# INPUT MATERIAL
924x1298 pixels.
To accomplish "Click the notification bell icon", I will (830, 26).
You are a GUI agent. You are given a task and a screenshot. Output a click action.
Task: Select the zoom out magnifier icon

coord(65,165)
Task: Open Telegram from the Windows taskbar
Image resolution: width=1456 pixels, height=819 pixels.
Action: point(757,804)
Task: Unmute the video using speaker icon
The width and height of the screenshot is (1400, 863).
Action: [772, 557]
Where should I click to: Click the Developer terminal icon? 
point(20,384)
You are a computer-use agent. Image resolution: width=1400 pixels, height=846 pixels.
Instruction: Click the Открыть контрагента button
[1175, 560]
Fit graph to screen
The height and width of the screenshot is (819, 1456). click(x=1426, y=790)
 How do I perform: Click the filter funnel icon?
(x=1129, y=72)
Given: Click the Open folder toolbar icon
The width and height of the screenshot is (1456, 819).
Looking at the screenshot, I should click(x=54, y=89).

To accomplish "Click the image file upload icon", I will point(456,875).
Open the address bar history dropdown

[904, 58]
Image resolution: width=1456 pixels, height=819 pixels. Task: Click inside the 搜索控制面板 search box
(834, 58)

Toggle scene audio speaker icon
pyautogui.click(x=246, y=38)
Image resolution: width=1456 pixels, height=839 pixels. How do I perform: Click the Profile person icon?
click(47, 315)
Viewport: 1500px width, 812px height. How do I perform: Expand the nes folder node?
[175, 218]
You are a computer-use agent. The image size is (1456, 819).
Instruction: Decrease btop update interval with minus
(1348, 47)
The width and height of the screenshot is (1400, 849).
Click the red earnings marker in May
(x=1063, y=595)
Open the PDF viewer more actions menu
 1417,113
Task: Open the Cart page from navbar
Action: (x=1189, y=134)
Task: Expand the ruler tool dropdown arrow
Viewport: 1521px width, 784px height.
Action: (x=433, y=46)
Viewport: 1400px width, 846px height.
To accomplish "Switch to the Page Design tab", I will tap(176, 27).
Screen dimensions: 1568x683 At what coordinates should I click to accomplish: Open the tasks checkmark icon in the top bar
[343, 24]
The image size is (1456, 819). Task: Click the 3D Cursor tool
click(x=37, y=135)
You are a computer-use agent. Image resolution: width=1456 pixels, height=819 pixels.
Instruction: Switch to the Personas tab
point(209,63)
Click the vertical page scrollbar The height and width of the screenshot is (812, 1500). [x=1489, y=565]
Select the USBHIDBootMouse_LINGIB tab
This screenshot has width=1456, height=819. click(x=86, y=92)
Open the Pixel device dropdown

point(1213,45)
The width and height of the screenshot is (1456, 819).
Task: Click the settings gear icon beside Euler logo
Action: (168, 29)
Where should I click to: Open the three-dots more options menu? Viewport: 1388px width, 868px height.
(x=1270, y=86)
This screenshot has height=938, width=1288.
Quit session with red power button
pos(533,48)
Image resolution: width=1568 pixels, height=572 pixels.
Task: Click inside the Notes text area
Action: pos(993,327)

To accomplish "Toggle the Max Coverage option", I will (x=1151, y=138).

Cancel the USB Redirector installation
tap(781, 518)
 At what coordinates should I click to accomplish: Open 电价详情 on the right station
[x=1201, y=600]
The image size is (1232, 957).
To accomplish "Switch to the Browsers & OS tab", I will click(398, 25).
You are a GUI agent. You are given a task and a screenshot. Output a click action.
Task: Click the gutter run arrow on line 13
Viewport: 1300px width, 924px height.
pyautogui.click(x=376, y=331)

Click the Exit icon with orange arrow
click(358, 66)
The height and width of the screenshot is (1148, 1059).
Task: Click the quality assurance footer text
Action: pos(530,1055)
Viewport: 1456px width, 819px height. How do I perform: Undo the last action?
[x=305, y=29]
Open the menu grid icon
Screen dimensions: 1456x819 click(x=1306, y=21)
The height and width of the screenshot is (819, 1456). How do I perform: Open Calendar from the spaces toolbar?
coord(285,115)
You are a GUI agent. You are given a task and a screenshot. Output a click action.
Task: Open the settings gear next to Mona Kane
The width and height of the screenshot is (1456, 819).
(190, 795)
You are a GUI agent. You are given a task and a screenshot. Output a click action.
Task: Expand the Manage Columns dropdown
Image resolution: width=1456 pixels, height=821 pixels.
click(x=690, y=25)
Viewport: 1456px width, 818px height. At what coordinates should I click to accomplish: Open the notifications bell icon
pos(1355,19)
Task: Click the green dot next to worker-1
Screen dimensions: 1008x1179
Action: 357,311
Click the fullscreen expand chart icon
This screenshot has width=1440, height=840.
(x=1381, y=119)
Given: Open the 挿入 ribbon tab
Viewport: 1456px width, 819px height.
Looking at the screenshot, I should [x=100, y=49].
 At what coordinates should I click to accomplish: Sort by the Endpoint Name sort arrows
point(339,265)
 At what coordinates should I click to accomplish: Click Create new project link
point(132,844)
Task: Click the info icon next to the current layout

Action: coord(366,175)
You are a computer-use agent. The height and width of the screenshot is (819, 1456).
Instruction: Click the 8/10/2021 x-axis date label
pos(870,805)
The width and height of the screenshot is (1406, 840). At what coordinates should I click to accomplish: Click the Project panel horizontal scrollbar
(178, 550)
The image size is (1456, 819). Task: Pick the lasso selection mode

# ASSIGNMENT
Every line above should be written out again, unchanged.

# RESPONSE TO THE TASK
924x1298 pixels.
To accomplish "Click the notification bell icon", I will (830, 26).
You are a GUI agent. You are given a task and a screenshot. Output a click action.
Task: Select the zoom out magnifier icon

coord(65,165)
Task: Open Telegram from the Windows taskbar
Image resolution: width=1456 pixels, height=819 pixels.
Action: point(757,804)
Task: Unmute the video using speaker icon
The width and height of the screenshot is (1400, 863).
Action: [772, 557]
Where should I click to: Click the Developer terminal icon? 
point(20,384)
You are a computer-use agent. Image resolution: width=1400 pixels, height=846 pixels.
Instruction: Click the Открыть контрагента button
[1175, 560]
Fit graph to screen
The height and width of the screenshot is (819, 1456). click(x=1426, y=790)
 How do I perform: Click the filter funnel icon?
(x=1129, y=72)
Given: Click the Open folder toolbar icon
The width and height of the screenshot is (1456, 819).
Looking at the screenshot, I should click(x=54, y=89).

To accomplish "Click the image file upload icon", I will point(456,875).
Open the address bar history dropdown

[904, 58]
Image resolution: width=1456 pixels, height=819 pixels. Task: Click inside the 搜索控制面板 search box
(834, 58)

Toggle scene audio speaker icon
pyautogui.click(x=246, y=38)
Image resolution: width=1456 pixels, height=839 pixels. How do I perform: Click the Profile person icon?
click(47, 315)
Viewport: 1500px width, 812px height. How do I perform: Expand the nes folder node?
[175, 218]
You are a computer-use agent. The image size is (1456, 819).
Instruction: Decrease btop update interval with minus
(1348, 47)
The width and height of the screenshot is (1400, 849).
Click the red earnings marker in May
(x=1063, y=595)
Open the PDF viewer more actions menu
 1417,113
Task: Open the Cart page from navbar
Action: (x=1189, y=134)
Task: Expand the ruler tool dropdown arrow
Viewport: 1521px width, 784px height.
Action: (x=433, y=46)
Viewport: 1400px width, 846px height.
To accomplish "Switch to the Page Design tab", I will tap(176, 27).
Screen dimensions: 1568x683 At what coordinates should I click to accomplish: Open the tasks checkmark icon in the top bar
[343, 24]
The image size is (1456, 819). Task: Click the 3D Cursor tool
click(x=37, y=135)
You are a computer-use agent. Image resolution: width=1456 pixels, height=819 pixels.
Instruction: Switch to the Personas tab
point(209,63)
Click the vertical page scrollbar The height and width of the screenshot is (812, 1500). [x=1489, y=565]
Select the USBHIDBootMouse_LINGIB tab
This screenshot has width=1456, height=819. click(x=86, y=92)
Open the Pixel device dropdown

point(1213,45)
The width and height of the screenshot is (1456, 819).
Task: Click the settings gear icon beside Euler logo
Action: (168, 29)
Where should I click to: Open the three-dots more options menu? Viewport: 1388px width, 868px height.
(x=1270, y=86)
This screenshot has height=938, width=1288.
Quit session with red power button
pos(533,48)
Image resolution: width=1568 pixels, height=572 pixels.
Task: Click inside the Notes text area
Action: pos(993,327)

To accomplish "Toggle the Max Coverage option", I will (x=1151, y=138).

Cancel the USB Redirector installation
tap(781, 518)
 At what coordinates should I click to accomplish: Open 电价详情 on the right station
[x=1201, y=600]
The image size is (1232, 957).
To accomplish "Switch to the Browsers & OS tab", I will click(398, 25).
You are a GUI agent. You are given a task and a screenshot. Output a click action.
Task: Click the gutter run arrow on line 13
Viewport: 1300px width, 924px height.
pyautogui.click(x=376, y=331)

Click the Exit icon with orange arrow
click(358, 66)
The height and width of the screenshot is (1148, 1059).
Task: Click the quality assurance footer text
Action: pos(530,1055)
Viewport: 1456px width, 819px height. How do I perform: Undo the last action?
[x=305, y=29]
Open the menu grid icon
Screen dimensions: 1456x819 click(x=1306, y=21)
The height and width of the screenshot is (819, 1456). How do I perform: Open Calendar from the spaces toolbar?
coord(285,115)
You are a GUI agent. You are given a task and a screenshot. Output a click action.
Task: Open the settings gear next to Mona Kane
The width and height of the screenshot is (1456, 819).
(190, 795)
You are a GUI agent. You are given a task and a screenshot. Output a click action.
Task: Expand the Manage Columns dropdown
Image resolution: width=1456 pixels, height=821 pixels.
click(x=690, y=25)
Viewport: 1456px width, 818px height. At what coordinates should I click to accomplish: Open the notifications bell icon
pos(1355,19)
Task: Click the green dot next to worker-1
Screen dimensions: 1008x1179
Action: 357,311
Click the fullscreen expand chart icon
This screenshot has width=1440, height=840.
(x=1381, y=119)
Given: Open the 挿入 ribbon tab
Viewport: 1456px width, 819px height.
Looking at the screenshot, I should [x=100, y=49].
 At what coordinates should I click to accomplish: Sort by the Endpoint Name sort arrows
point(339,265)
 At what coordinates should I click to accomplish: Click Create new project link
point(132,844)
Task: Click the info icon next to the current layout

Action: coord(366,175)
You are a computer-use agent. The height and width of the screenshot is (819, 1456).
Instruction: Click the 8/10/2021 x-axis date label
pos(870,805)
The width and height of the screenshot is (1406, 840). At what coordinates should I click to accomplish: Click the Project panel horizontal scrollbar
(178, 550)
The image size is (1456, 819). Task: Pick the lasso selection mode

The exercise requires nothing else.